→ Goal
Copy out every line of the items below that contains the string "Task". Case counts.

→ Records supplied
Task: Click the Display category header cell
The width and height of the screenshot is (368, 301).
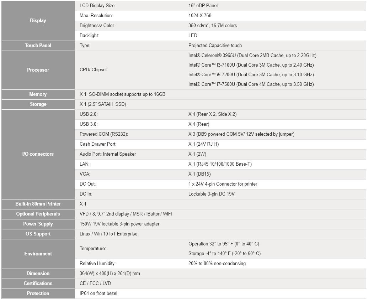Action: (38, 21)
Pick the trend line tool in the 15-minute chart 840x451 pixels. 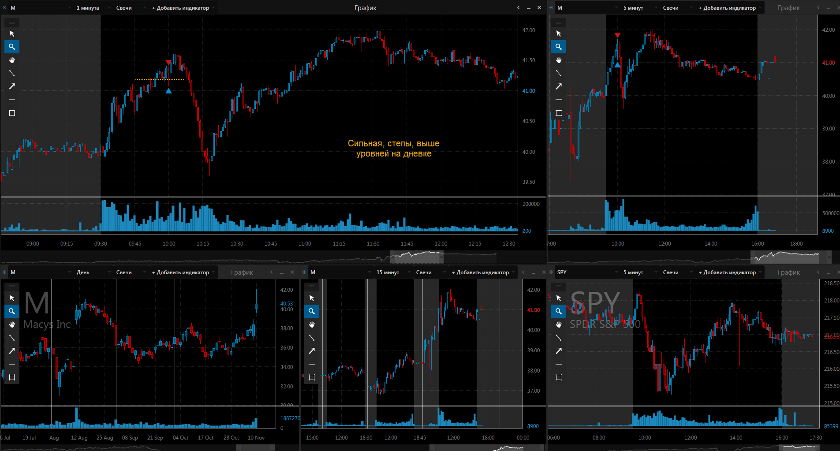312,338
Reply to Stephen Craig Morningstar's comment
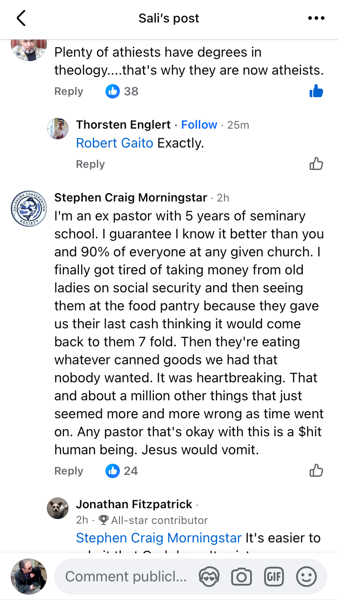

→ Exercise result
Task: Click the Display category header cell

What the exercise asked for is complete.